Hardt v. Reliance Standard Life Ins. Co., 560 U.S. 242, 255–56, (2010). The Ninth
Circuit has stated, “[w]e ordinarily grant a prevailing beneficiary in an ERISA
action reasonable attorneys' fees and costs, absent special circumstances cautioning
against it.” Boston Mut. Ins. v. Murphree, 242 F.3d 899, 904 (9th Cir. 2001). The
Court has determined that Jessica U has sufficiently prevailed to warrant an award
of attorney fees.
This Court’s practice has been to allow the parties to attempt resolution of
the attorney fee issue prior to entering a fee award. The parties shall meet and
attempt to resolve the fee issue immediately upon receipt of this order. If the
parties are unable to resolve this issue by Monday, November 16, 2020, Jessica
34
may submit a motion for fees, properly supported by the appropriate declaration
supporting her fee claim.
Conclusion
The parties have stipulated to de novo review of the administrative record.

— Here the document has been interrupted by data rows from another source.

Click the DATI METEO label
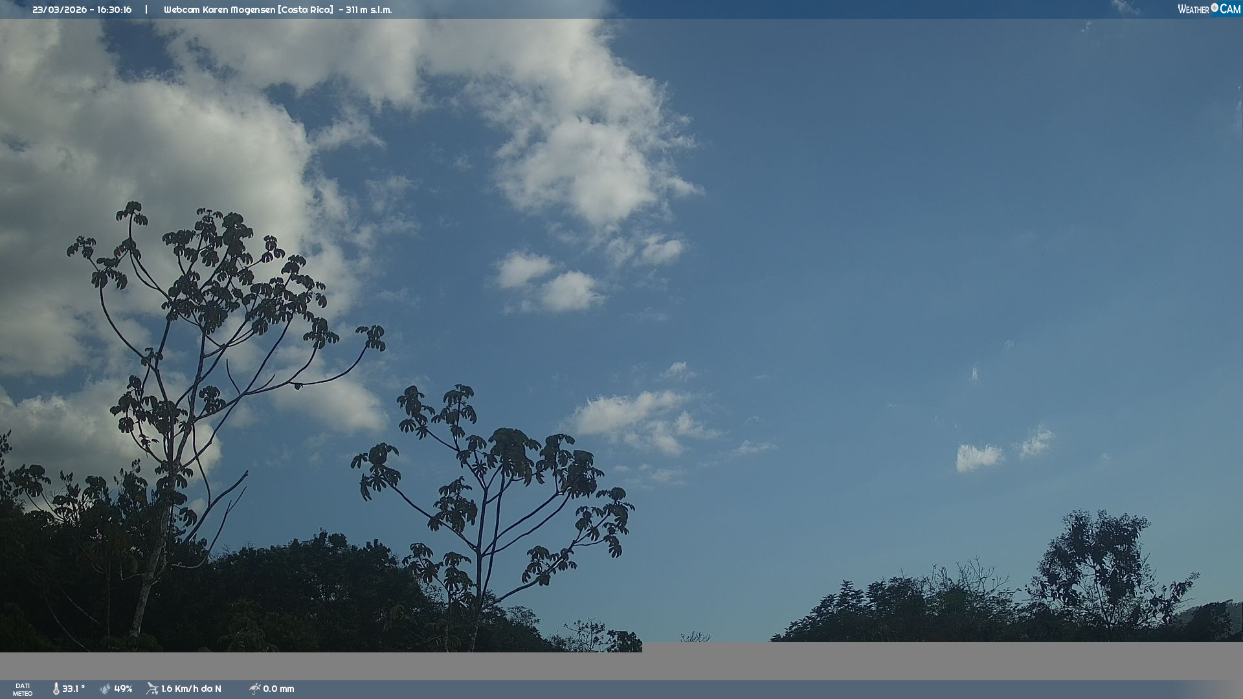Screen dimensions: 1243x699 (x=23, y=689)
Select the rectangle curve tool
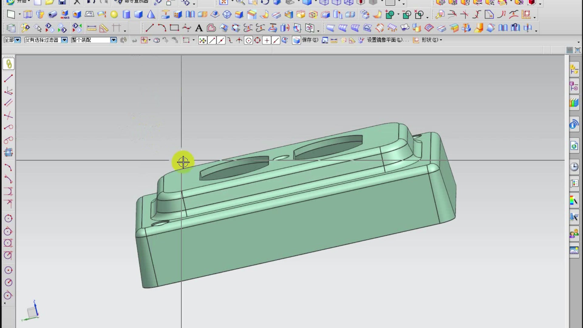This screenshot has width=583, height=328. [x=174, y=28]
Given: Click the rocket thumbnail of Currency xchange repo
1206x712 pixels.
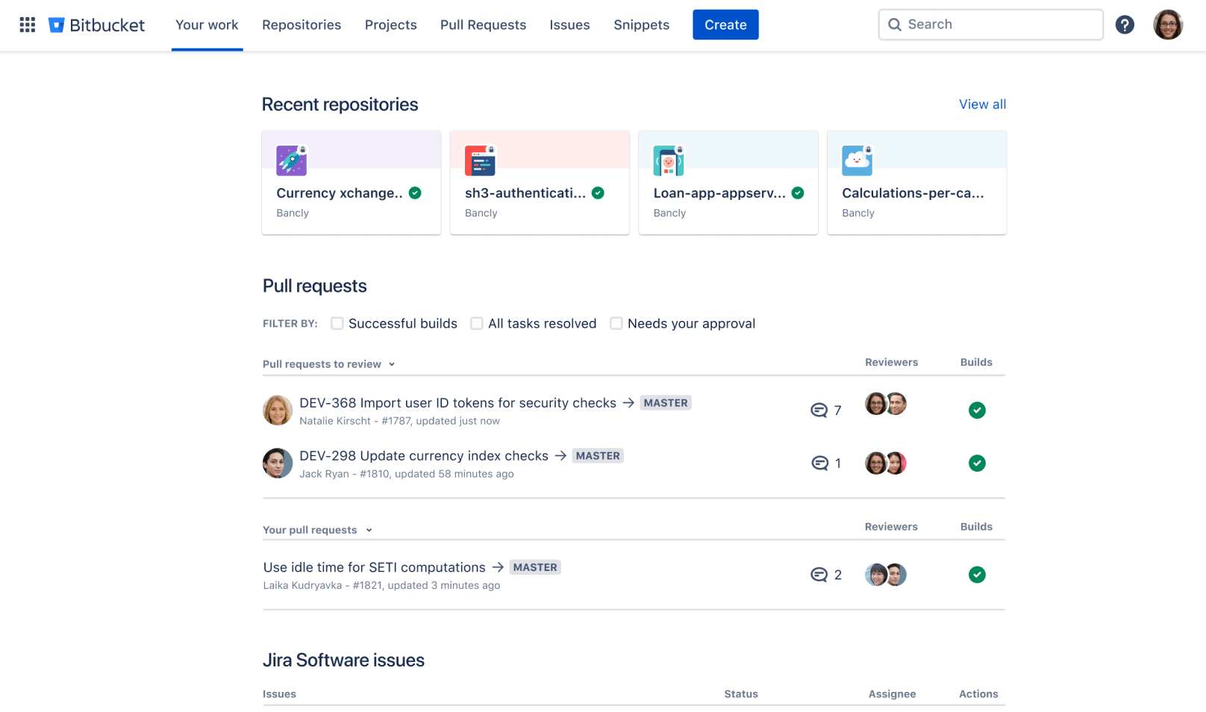Looking at the screenshot, I should (291, 160).
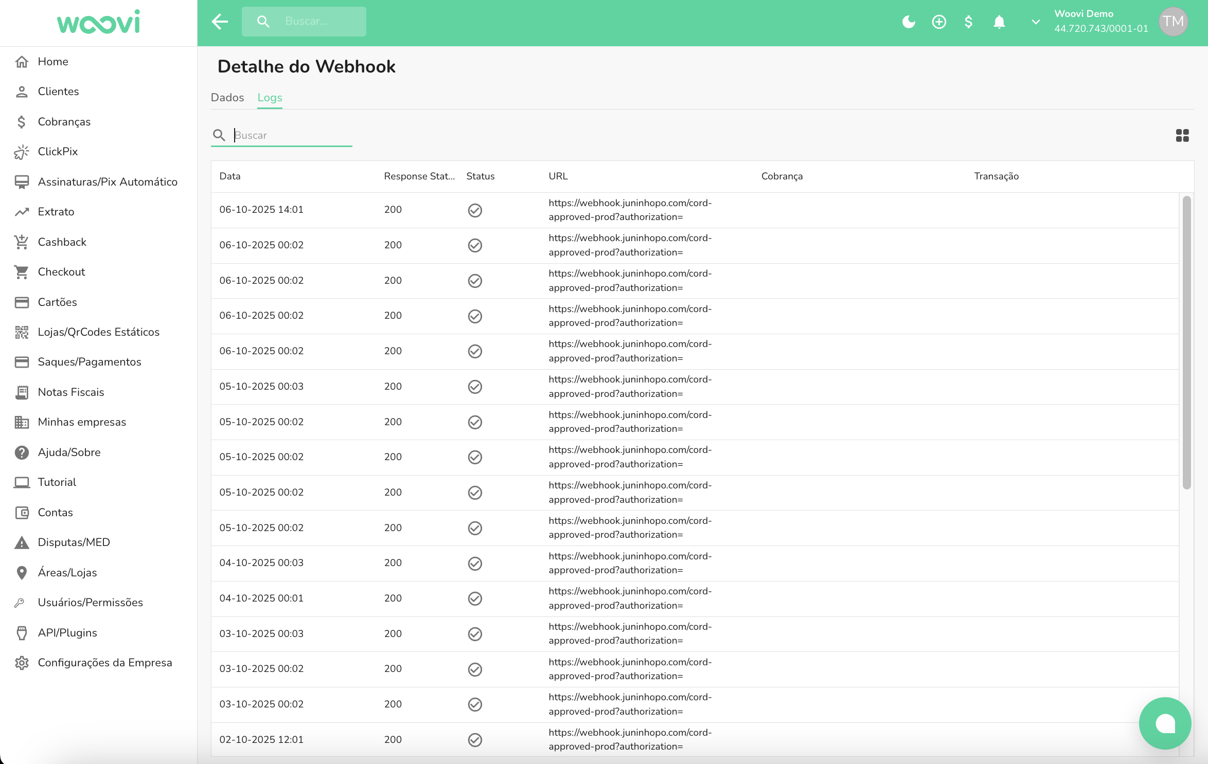Navigate to Cobranças in the sidebar
The width and height of the screenshot is (1208, 764).
[64, 121]
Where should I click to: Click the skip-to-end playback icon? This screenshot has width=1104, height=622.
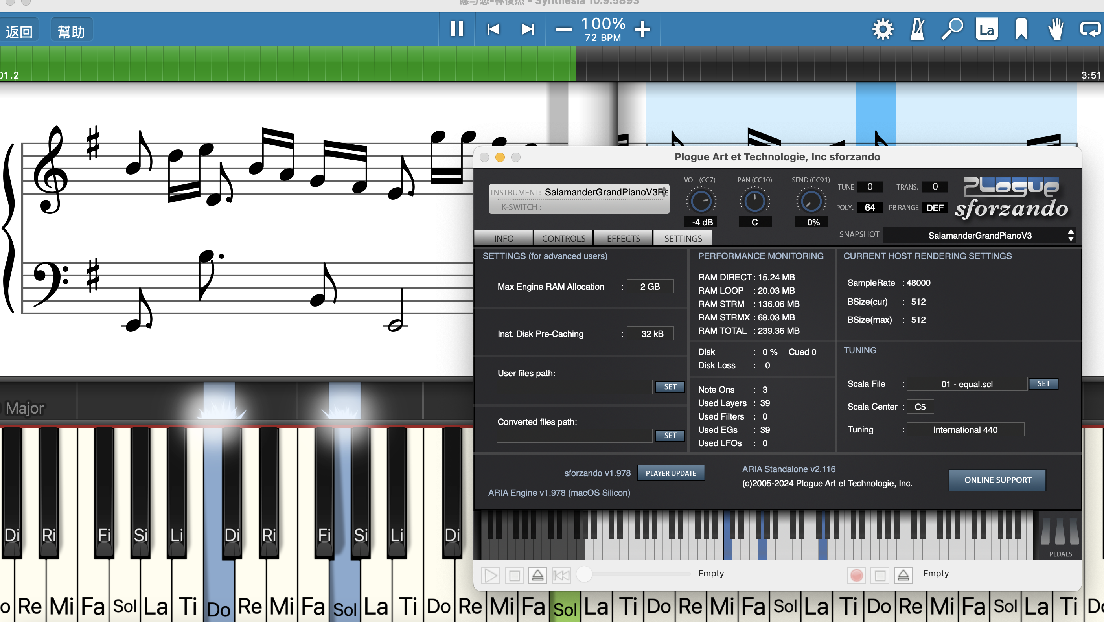pos(528,29)
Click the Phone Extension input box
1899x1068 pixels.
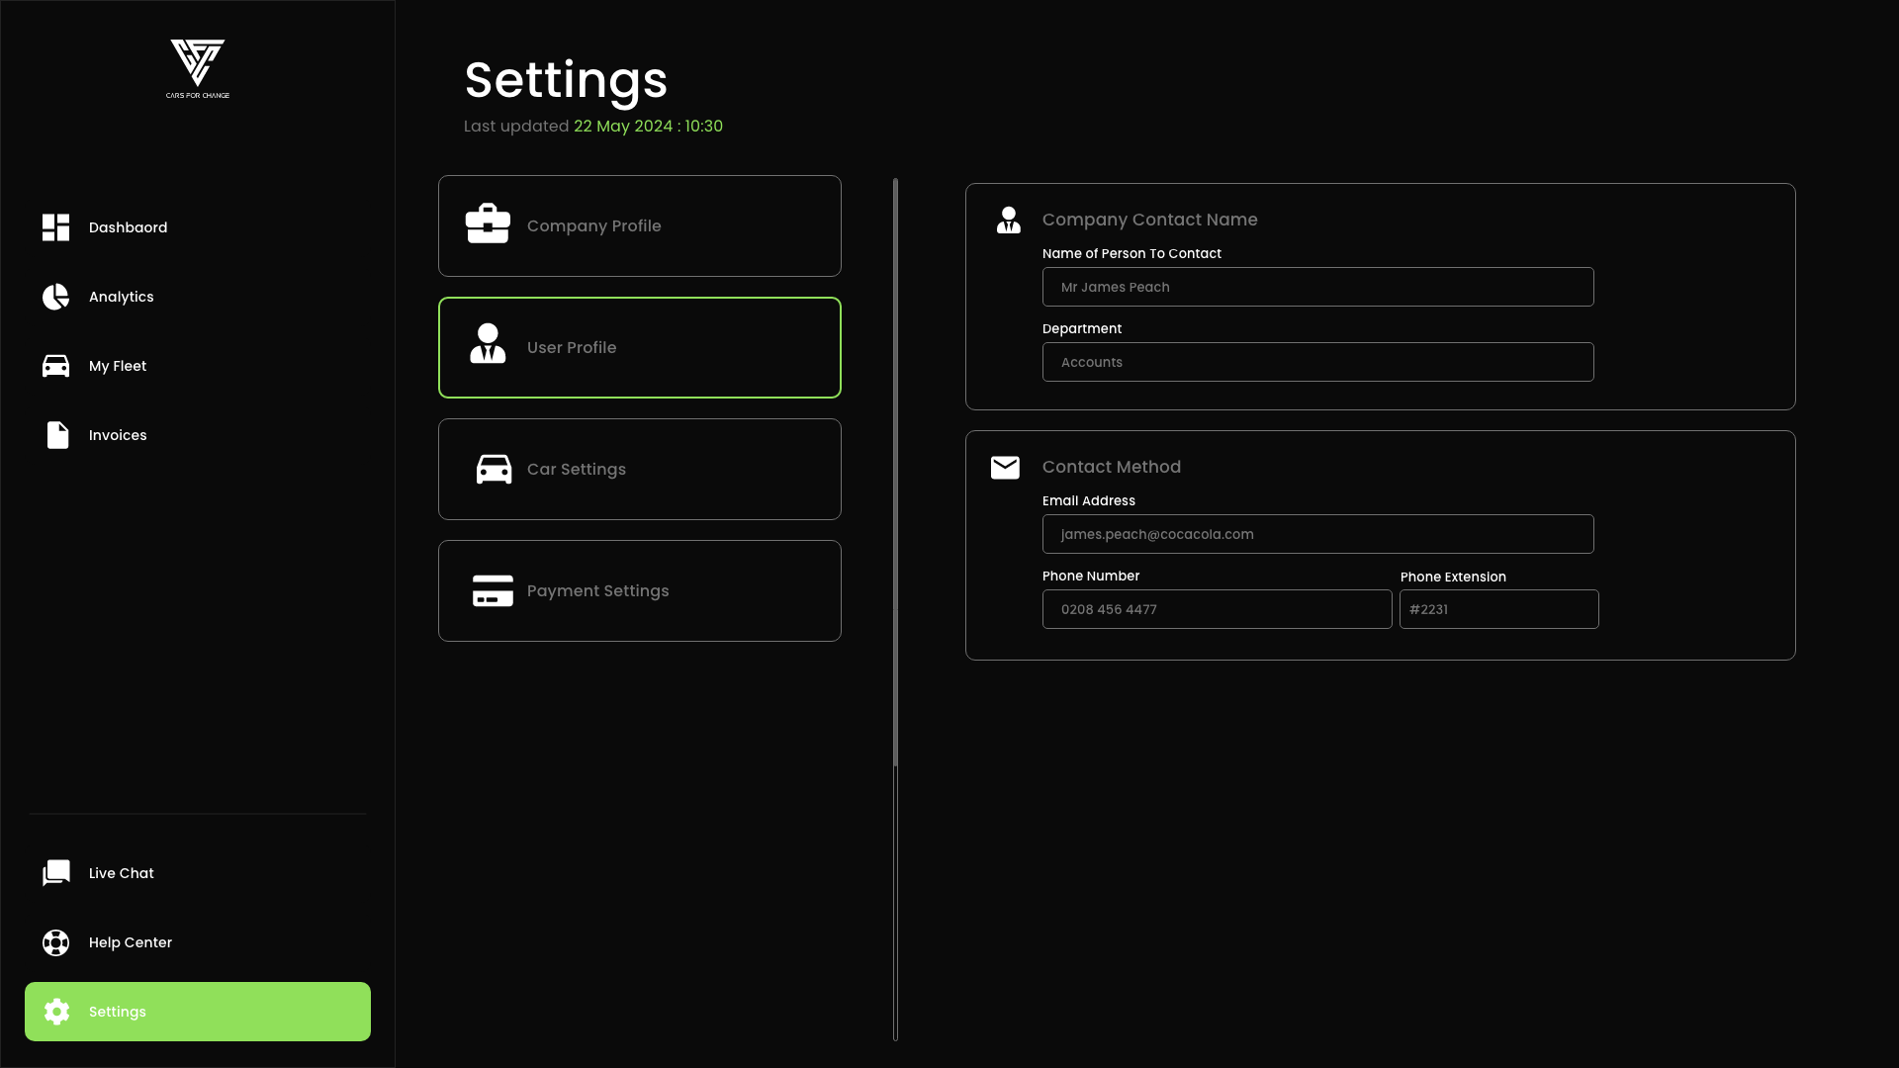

The Court accepts the administrative record as sufficiently developed to enable a
full exercise of this Court’s independent judgment as required by Kearney, 175
F.3d 1095. After close and careful consideration of the record, it appears that
Jessica has met her burden. The Court finds that BCBS based its decision to deny
Jessica’s claims for benefits based solely upon the application of the MCG which
had limited utility in this case involving a non-acute admission to a residential
treatment facility. Accordingly, BCBS shall pay the benefits due to Jessica under
the plan for her summer 2015 treatment at Avalon. Additionally, the
administrative record reveals that no SCA was entered into by the parties. Jessica
shall be reimbursed for her spring RTC and PHP treatment under the terms of her
plan at the rate granted by exception as an in-network provider. Jessica’s motion
to strike will be denied. The parties shall confer regarding BCBS’s rate of
reimbursement for PHP and shall, by separate motion, advise the Court if there is
any additional payment owed to Jessica under the terms of her plan. Accordingly,
35
the Court having determined under Kearney, 175 F. 3d at 1094-95, that summary
judgment is inappropriate under these circumstances,
IT IS HEREBY ORDERED that Defendant BCBS’s Motion for Summary
Judgment (Doc. 45) and Plaintiff’s Motion for Summary Judgment (Doc. 54) are
construed as Motions for Judgment under Fed. R. Civ. P. 52( c), and Plaintiff’s
Motion is GRANTED in part and DENIED in part and Defendant’s Motion is
DENIED in part and GRANTED in part. Defendant shall pay Plaintiff for her
Summer 2015 RTC at Avalon.
IT IS FURTHER ORDERED that Plaintiff’s Motion to Strike (Doc. 59) is
DENIED.
IT IS FURTHER ORDERED that the parties shall confer and discuss the
applicable 2015 in-network payment rates and the attorney fees issues and advise
the Court if there is any additional compensation owed to Jessica on or before
November 16, 2020. If the parties are unable to resolve the attorney fee issues by
that date, Jessica may submit a properly supported motion for fees.
DATED this 5th day of November, 2020.